Все люди, сходившие с поезда, были героями дня, поимевшими Приключение. А вот Приключение Криволес-Рославль длилось аж 12 часов, и таких путешественников встречали прямо-таки с победой! Оттуда привозилась галантерея, обновки и колбаса. В дорогу брался стандартный деревенский паек — узкогорлые бутылки с молоком, заткнутые газетными пробками, блины, сало, хлеб, вареные картофелины и яйца, огурцы с помидорами и соль в газетных кулёчках. Пустые бутылки привозились обратно, для следующих поездок или под самогон, купленный, кстати, у моего дедушки…

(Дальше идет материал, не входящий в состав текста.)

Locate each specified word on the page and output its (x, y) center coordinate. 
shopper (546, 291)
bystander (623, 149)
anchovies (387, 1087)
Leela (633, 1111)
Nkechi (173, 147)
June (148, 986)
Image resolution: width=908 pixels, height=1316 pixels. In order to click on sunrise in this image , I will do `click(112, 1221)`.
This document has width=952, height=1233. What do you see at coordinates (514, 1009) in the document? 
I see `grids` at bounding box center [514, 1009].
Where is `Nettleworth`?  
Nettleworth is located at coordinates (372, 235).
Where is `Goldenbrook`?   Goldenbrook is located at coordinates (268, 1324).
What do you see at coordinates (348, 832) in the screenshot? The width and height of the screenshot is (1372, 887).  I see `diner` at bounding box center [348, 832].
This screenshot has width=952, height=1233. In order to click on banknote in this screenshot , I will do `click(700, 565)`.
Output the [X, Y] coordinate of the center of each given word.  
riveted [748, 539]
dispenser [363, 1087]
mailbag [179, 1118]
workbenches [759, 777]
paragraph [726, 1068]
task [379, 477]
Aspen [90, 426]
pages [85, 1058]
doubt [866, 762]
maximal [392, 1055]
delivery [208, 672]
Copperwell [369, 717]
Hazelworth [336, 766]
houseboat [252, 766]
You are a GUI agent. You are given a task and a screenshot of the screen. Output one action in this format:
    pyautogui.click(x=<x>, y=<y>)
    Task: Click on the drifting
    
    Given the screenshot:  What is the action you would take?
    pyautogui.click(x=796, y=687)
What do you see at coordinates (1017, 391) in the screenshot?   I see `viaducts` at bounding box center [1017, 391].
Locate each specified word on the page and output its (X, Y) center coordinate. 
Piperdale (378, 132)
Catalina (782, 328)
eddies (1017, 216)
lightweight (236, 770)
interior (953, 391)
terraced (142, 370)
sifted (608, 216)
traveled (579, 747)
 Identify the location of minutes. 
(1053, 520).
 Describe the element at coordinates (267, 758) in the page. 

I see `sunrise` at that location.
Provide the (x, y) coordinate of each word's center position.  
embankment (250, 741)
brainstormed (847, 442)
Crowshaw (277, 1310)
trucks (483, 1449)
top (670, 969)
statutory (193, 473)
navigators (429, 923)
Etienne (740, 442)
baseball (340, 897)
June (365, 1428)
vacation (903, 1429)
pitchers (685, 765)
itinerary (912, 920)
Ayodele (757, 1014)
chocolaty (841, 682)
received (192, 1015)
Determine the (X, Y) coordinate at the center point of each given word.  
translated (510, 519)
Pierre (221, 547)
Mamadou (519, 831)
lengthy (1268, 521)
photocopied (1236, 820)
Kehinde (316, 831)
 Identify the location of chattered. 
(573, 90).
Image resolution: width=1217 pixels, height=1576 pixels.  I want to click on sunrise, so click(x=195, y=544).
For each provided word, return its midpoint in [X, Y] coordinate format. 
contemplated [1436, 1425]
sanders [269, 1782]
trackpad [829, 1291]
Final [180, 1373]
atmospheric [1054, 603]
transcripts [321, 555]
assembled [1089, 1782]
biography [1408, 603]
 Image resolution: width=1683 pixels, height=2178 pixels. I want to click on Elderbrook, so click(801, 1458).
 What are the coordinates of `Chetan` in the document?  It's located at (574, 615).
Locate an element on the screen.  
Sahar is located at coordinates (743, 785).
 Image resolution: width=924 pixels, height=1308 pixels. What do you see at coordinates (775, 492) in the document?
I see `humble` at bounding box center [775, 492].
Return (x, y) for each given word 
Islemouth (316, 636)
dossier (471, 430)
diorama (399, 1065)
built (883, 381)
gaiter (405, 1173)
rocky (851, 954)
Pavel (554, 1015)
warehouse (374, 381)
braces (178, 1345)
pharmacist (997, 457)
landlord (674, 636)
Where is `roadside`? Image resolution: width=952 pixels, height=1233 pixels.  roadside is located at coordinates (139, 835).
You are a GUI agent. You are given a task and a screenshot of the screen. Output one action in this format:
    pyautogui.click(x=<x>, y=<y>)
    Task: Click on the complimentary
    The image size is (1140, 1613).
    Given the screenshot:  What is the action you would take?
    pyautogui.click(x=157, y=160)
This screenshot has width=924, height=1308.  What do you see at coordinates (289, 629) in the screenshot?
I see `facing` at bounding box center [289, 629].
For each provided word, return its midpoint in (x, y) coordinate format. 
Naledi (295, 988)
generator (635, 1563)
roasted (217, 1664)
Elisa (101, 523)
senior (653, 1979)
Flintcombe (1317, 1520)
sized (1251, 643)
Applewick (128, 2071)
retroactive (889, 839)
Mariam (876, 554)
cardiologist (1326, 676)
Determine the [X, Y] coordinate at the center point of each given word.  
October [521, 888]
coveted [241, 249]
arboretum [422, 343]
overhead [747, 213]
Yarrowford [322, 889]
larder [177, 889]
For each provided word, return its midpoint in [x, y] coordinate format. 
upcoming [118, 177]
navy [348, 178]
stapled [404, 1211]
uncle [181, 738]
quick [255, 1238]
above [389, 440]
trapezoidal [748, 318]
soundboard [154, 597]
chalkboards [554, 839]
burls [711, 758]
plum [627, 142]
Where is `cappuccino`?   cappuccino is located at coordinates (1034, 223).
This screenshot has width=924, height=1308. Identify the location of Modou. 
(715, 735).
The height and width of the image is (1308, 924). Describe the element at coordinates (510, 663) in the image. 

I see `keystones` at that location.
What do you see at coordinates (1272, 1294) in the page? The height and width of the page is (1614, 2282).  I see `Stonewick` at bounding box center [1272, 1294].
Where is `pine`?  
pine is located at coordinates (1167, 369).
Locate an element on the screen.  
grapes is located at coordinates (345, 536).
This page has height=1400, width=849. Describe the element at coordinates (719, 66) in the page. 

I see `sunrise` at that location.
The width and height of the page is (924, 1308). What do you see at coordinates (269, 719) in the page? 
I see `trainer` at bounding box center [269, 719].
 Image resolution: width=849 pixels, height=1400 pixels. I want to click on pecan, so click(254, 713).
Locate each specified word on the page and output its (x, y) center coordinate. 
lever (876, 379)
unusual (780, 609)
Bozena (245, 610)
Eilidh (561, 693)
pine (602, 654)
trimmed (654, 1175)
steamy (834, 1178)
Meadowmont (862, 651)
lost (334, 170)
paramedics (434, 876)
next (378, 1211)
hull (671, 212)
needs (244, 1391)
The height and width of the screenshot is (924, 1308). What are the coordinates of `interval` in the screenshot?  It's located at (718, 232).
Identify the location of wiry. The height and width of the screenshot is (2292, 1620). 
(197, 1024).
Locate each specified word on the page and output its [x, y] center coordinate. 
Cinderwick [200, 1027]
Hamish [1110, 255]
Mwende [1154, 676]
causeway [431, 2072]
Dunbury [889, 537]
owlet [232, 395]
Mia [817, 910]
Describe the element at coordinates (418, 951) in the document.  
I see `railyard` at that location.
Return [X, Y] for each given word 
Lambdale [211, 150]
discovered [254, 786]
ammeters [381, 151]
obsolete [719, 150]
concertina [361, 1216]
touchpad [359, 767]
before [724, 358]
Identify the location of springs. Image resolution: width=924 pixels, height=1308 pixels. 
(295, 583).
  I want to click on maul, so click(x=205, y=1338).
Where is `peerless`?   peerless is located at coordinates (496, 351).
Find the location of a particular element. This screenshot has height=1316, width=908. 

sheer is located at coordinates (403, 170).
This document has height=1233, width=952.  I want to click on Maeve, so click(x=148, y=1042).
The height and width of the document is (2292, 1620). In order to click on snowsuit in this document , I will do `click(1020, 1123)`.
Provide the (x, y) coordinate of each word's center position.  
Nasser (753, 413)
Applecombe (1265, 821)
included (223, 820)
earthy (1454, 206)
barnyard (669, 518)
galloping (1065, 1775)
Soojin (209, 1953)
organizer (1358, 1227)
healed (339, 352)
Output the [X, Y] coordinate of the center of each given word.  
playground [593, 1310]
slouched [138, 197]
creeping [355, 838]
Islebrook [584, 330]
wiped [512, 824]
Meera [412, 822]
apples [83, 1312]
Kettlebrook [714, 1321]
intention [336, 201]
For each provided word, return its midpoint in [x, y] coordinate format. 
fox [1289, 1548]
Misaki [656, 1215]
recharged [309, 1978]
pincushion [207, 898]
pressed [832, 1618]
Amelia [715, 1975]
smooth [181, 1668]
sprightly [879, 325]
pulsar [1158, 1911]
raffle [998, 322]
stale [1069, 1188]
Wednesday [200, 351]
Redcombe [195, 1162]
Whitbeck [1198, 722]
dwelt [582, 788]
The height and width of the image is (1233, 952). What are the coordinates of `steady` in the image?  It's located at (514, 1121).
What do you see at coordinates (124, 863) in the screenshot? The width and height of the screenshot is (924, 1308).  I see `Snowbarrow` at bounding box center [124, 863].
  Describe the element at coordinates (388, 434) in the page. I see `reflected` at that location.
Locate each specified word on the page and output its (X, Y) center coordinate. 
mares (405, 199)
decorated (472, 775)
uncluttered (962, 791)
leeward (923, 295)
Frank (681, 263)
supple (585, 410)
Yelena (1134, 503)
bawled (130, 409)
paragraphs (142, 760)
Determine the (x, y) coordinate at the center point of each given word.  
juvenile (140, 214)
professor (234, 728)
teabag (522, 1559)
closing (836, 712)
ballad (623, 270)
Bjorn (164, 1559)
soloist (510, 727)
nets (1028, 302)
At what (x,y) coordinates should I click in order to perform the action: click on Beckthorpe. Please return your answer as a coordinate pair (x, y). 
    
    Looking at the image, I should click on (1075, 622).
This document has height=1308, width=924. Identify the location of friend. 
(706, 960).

Этот перрончик перед нашим домом был настоящей сценой, на которой какие только события не разыгрывались! Собственно, это был даже не перрон, а обыкновенная насыпь из гальки, плотно обитая шпалами. Все встречающие, как и сами путешественники, тоже были нарядные и расхаживали по перрону как по подиуму. Девочек одевали в чистенькие платьица и заплетали им в косички цветные капроновые ленты, обрезанные раскаленными ножницами, чтобы нить не распускалась. Бабы красовались в цветастых платьях-халатах, с шеренгой пуговиц по всему переду, в дешевых крупных бусах, с волосами, забранными в пучки, из которых иногда, вылезая, торчали стрекозиными крыльями волнистые шпильки. У отъезжающих баб «кошельки» были за грудью — скрипучие от купюр носовые платки, затянутые узелком. Иногда, если было прохладно, бабы надевали плюшевые пиджаки «самострок», которые иногда нелепо лоснились, если в выкроенных деталях было перепутано направление ворса. А вот «городские», вроде моих сопливых тетушек, имели и туфли на шпильках, и магазинные дамские платья, скроенные в лучших традициях знаменитой книги по домоводству. Парни тогда носили короткие курточки, как у летчиков — с накладными карманами, яркие аляповатые рубашки, или пиджаки с хлястиками. И очень широкие брюки «хулиган».